Awalnya saya agak ragu untuk menjenguk Dimas. Dari dulu saya memang gak terlalu dekat sama dia. Alasan lainnya, dia kalo ngomong sinis banget. Kalau berdebat suka ngotot dan mudah sekali menggoblok-goblokan orang lain. Saya selalu merasa terintimidasi setiap kali berbicara sama dia. Selalu merasa gak nyaman dan ingin buru-buru pergi meninggalkannya.

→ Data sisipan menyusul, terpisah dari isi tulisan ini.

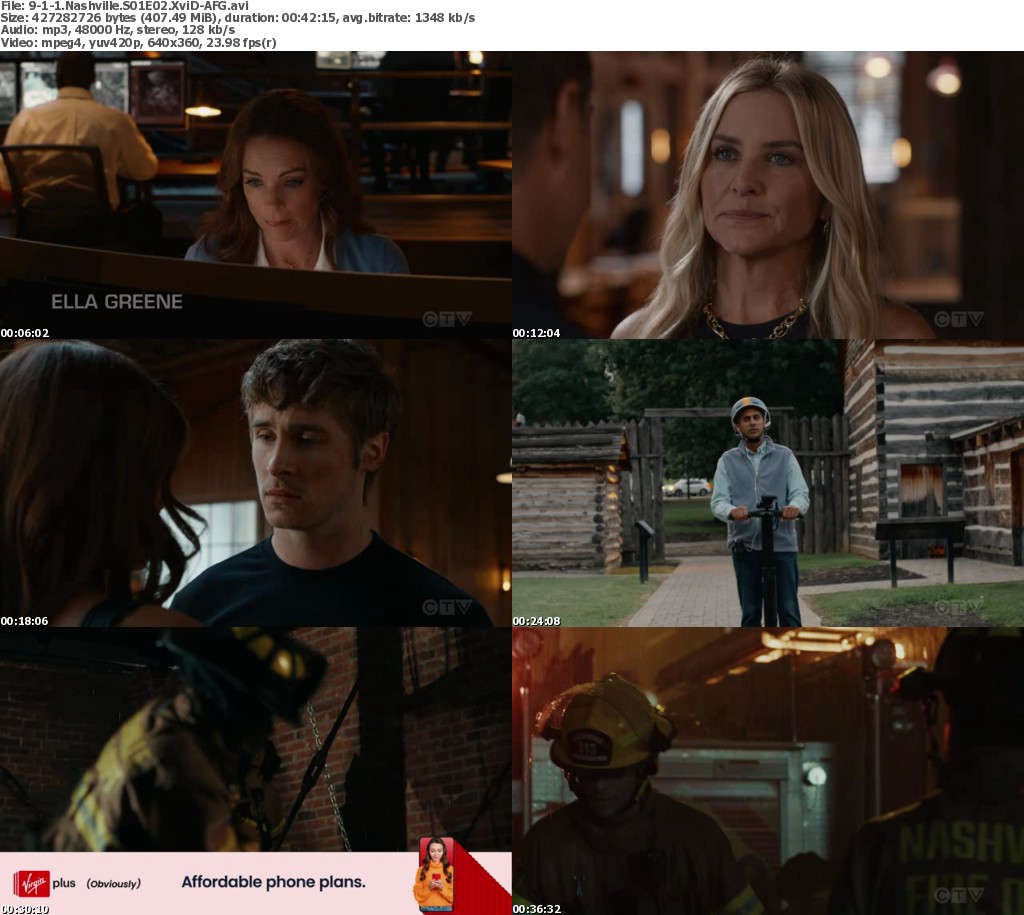Click the CTV watermark in the 00:18:06 frame

coord(446,607)
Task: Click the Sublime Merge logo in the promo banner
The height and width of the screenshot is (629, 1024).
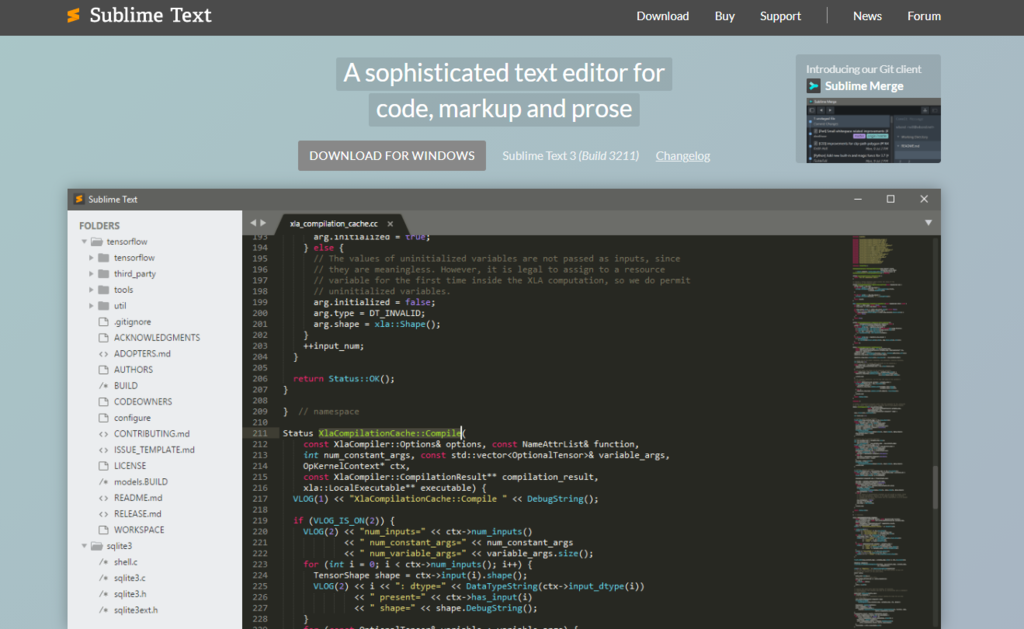Action: [x=814, y=86]
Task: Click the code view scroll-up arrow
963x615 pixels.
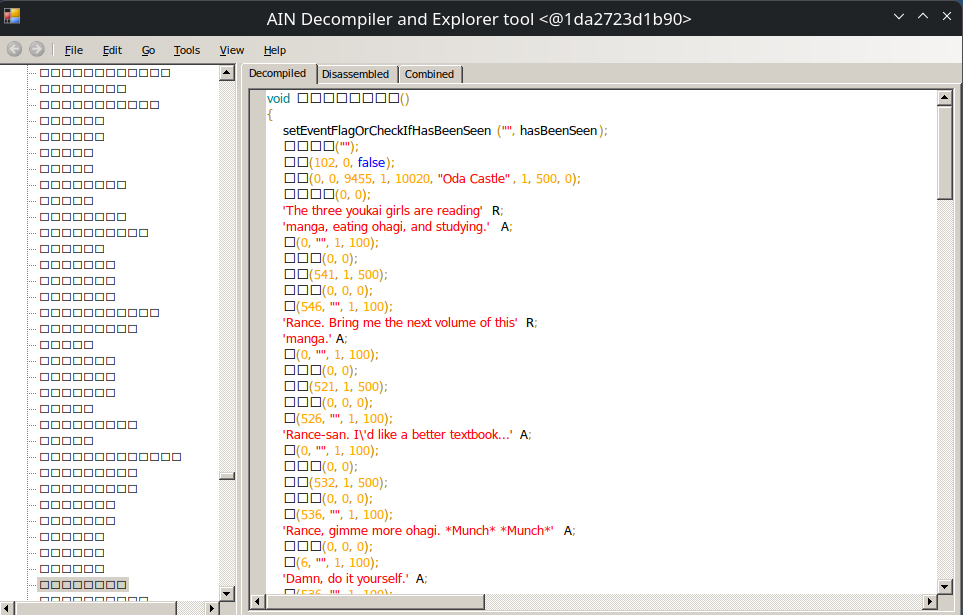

Namun mengingat nasib yang sedang menimpanya, saya mencoba menyingkirkan semua ego. Di usia saya sekarang ini, rasanya teman semakin sedikit. Sebagian sudah meninggal. Sebagian lagi hilang gak ada kabarnya. Dan sebagian lagi udah jadi kadrun. Saya memutuskan, minimal satu kali, saya akan mengunjungi dia. Biar bagaimana pun dia adalah teman lama.

“Sebentar, Bud.”

“Ya, kenapa?”

“Sebelumnya gue mau minta sesuatu sama lo.”

“Okay. Apa?”

“Selama lo di sini, jangan pernah ngefoto gue. Kalo lo gak mau, mendingan lo pulang aja. Gak usah ke sini,” kata Dimas dengan suara dingin.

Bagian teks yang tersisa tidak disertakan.